Re: [PATCH 0/1] mm: restore full accuracy in COW page reuse
From: David Hildenbrand
Date: Fri Jan 15 2021 - 04:01:17 EST
On 10.01.21 01:44, Andrea Arcangeli wrote:
> Hello Andrew and everyone,
>
> Once we agree that COW page reuse requires full accuracy, the next
> step is to re-apply 17839856fd588f4ab6b789f482ed3ffd7c403e1f and to
> return going in that direction.
After stumbling over the heated discussion around this, I wanted to
understand the details and the different opinions. I tried to summarize
in my simple words (bear with me) what happened and how I think we can
proceed from here. Maybe that helps.
====
What happened:
1) We simplified handling of faults on write-protected pages (page table
entries): we changed the logic when we can reuse a page ("simply
unprotecting it"), and when we have to copy it instead (COW). The
essence of the simplification is, that we only reuse a page if we are
the only single user of the page, meaning page_count(page) == 1, and the
page is mapped into a single process (page_mapcount(page) == 1);
otherwise we copy it. Simple.
2) The old code was complicated and there are GUP (e.g., RDMA, VFIO)
cases that were broken in various ways in the old code already: most
prominently fork(). As one example, it would have been possible for
mprotect(READ) memory to still get modified by GUP users like RDMA.
Write protection (AFAIU via any mechanism) after GUP pinned a page was
not effective; the page was not copied.
3) Speculative pagecache reference can temporarily bump up the
page_count(page), resulting in false positives. We could see
page_count(page) > 1, although we're the single instance that actually
uses a page. In the simplified code, we might copy a page although not
necessary (I cannot tell how often that actually happens).
4) clear_refs(4) ("measure approximately how much memory a process is
using"), uffd-wp (let's call it "lightweight write-protection, handling
the actual fault in user space"), and mprotect(READ) all write-protect
page table entries to generate faults on next write access. With the
simplified code, we will COW whenever we find the page_count(page) > 1.
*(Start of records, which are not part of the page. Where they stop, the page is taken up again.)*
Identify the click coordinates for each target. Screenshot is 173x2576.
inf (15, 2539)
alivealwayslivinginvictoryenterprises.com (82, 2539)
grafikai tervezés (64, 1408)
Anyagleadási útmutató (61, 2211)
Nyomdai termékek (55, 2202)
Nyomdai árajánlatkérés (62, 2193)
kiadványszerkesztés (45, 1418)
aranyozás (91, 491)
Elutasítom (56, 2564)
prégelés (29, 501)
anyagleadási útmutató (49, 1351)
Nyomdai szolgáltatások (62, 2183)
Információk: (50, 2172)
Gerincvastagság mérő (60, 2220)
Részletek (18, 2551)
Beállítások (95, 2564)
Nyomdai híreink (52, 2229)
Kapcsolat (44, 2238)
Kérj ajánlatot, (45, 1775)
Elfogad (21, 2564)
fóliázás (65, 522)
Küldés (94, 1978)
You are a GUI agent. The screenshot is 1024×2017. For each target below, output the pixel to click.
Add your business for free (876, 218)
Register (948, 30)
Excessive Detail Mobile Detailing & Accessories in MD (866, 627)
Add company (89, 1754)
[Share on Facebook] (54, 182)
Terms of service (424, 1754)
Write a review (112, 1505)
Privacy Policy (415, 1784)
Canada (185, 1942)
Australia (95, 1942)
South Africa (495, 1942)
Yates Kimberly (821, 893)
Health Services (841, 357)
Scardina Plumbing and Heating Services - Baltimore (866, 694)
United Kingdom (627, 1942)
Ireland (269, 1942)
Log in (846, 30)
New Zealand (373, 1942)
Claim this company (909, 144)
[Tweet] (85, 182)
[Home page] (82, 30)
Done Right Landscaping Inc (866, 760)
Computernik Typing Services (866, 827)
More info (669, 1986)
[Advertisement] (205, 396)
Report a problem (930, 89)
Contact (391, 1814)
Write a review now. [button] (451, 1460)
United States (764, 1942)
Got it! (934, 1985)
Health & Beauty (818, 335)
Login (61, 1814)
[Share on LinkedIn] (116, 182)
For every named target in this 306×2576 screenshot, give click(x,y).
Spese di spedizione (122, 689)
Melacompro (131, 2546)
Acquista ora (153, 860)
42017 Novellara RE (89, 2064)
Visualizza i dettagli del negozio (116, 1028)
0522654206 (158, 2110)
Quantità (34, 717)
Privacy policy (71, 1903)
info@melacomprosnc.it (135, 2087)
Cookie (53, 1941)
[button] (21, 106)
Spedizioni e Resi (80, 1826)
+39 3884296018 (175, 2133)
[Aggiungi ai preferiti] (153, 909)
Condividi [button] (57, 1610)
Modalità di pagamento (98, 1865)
The simplification seemed to regress clear_refs and uffdio-wp code
(AFAIU in case of uffd-wp, it results in memory corruption). But looks
like we can mostly fix it by adding more extensive locking.
5) Mechanisms like GUP (AFAIU including Direct I/O) also takes
references on pages, increasing page_count(). With the simplification,
we might now end up copying a page, although there is "somewhat" only a
single user/"process" involved.
One example is RDMA: if we read memory using RDMA and mprotect(READ)
such memory, we might end up copying the underlying page on the next
write: suddenly, RDMA is disconnected and will no longer read what is
getting written. Not to mention, we consume more memory. AFAIU, other
examples include direct I/O (e.g., write() with O_DIRECT).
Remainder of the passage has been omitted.